Evolving treatments allow metastatic breast cancer patients more time

Dr. Priyanka Sharma, right, oncologist with Kansas University Cancer Center, speaks to metastatic breast cancer patient Lani Nelson, 72, of Prairie Village. Nelson was diagnosed with metastatic breast cancer three years ago.

“Life goes on.”

Lani Nelson, 74, won’t surrender that mantra, despite her diagnosis of metastatic breast cancer.

“I’m part of life, it’s going on, I’m swept up in it — in a way I didn’t really choose, but I still am part of life — every bit of it,” Nelson said.

Once considered a devastating diagnosis, metastatic breast cancer is now being treated more as a chronic disease, according to Priyanka Sharma, an oncologist with the Kansas University Cancer Center.

Breast cancer becomes metastatic when it spreads beyond the breast tissue and lymph nodes — or metastasizes — to other areas of the body, such as the bones or brain, Sharma said.

Sharma said depending on the sub-type of the cancer, women are often living for three to five years, and every few years that number is growing. Nelson, a retired teacher living in Prairie Village, has lived with the disease for three years now.

“Patients with metastatic breast cancer are living longer because we have newer and better drugs that are not only better, but also better tolerated, that allow patients to stay on those drugs for longer periods of time,” Sharma said.

Most patients can continue with their normal day-to-day lives, she said, including going to work and taking care of their households and responsibilities. Many of the drugs used in treatment still have side effects that are hard to handle, but the medications to combat those side effects are improving, Sharma said.

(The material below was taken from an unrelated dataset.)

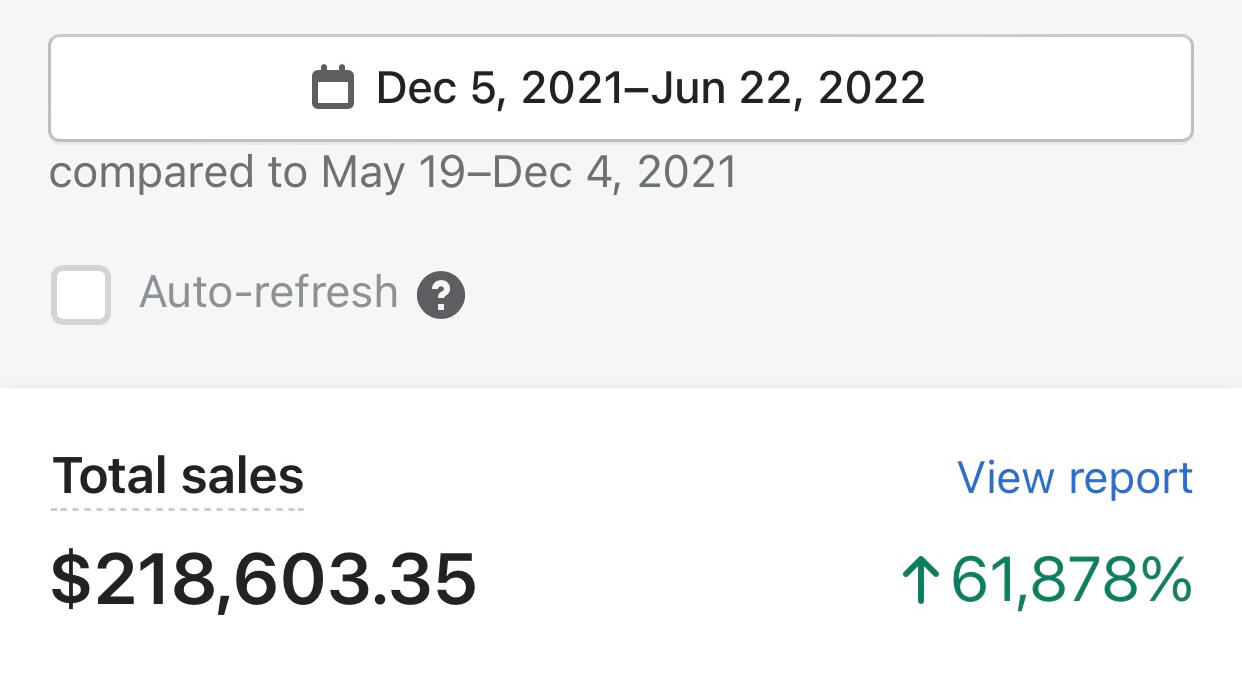The height and width of the screenshot is (681, 1242).
Task: Click the Auto-refresh label text
Action: [269, 293]
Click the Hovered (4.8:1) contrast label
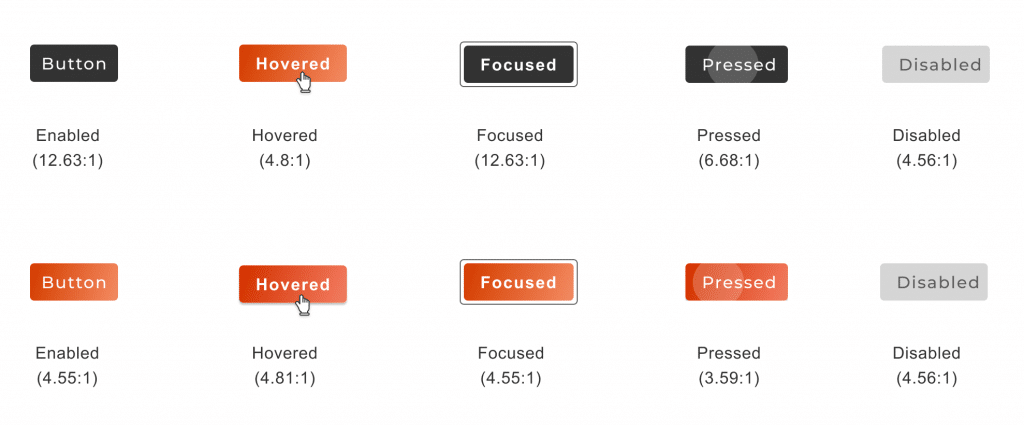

Nelson said she stays active, working with a trainer and often going to lunch with friends, but she also spends a lot of time doing crossword puzzles and sudoku — particularly when she’s in “Cancer Land,” which is what she calls her various medical appointments and treatments.

“You kinda get caught up in (doing puzzles) because it’s mindless, and you’re not quite as frightened,” she said.

One point Sharma stressed is that every patient is different. One of the biggest hindrances to finding the right treatment for the disease, she said, is when patients or their loved ones read on the Internet about others’ bad experiences with a certain drug and develop a bias against it.

“Typically, the treatment is balanced against what effect it is having on quality of life,” Sharma said. “The goal is not to treat a scan — the goal is to treat a person, which means the person’s symptoms and the disease with it.”

Sharma is at the head of two clinical trials on metastatic breast cancer. Trials, she said, are the only way doctors continue to make progress in treatment, and most of her patients are open to participating if they know it will help others in the future.

“We find women are really open to the idea of participating in trials even if they know it might not help them directly, but if it’s going to help future generations and it’s going to help step up better therapy for the next person coming into the clinic,” she said.

Nelson said often things in “Cancer Land” seem grim, but when she comes home to her one dog, two cats and the various critters that frequent her 15 bird feeders, it “just brings (her) right back to real life.”

She wants other metastatic breast cancer patients to never feel as if they are alone.

“Please, please know that there’s a sisterhood out there, and a brotherhood for men,” she said.

Nelson is optimistic about how medical breakthroughs are changing the outlook of the diagnosis.

“We’re in it together, and we’re fighters,” she said, “(…) and maybe one day, conquerors.”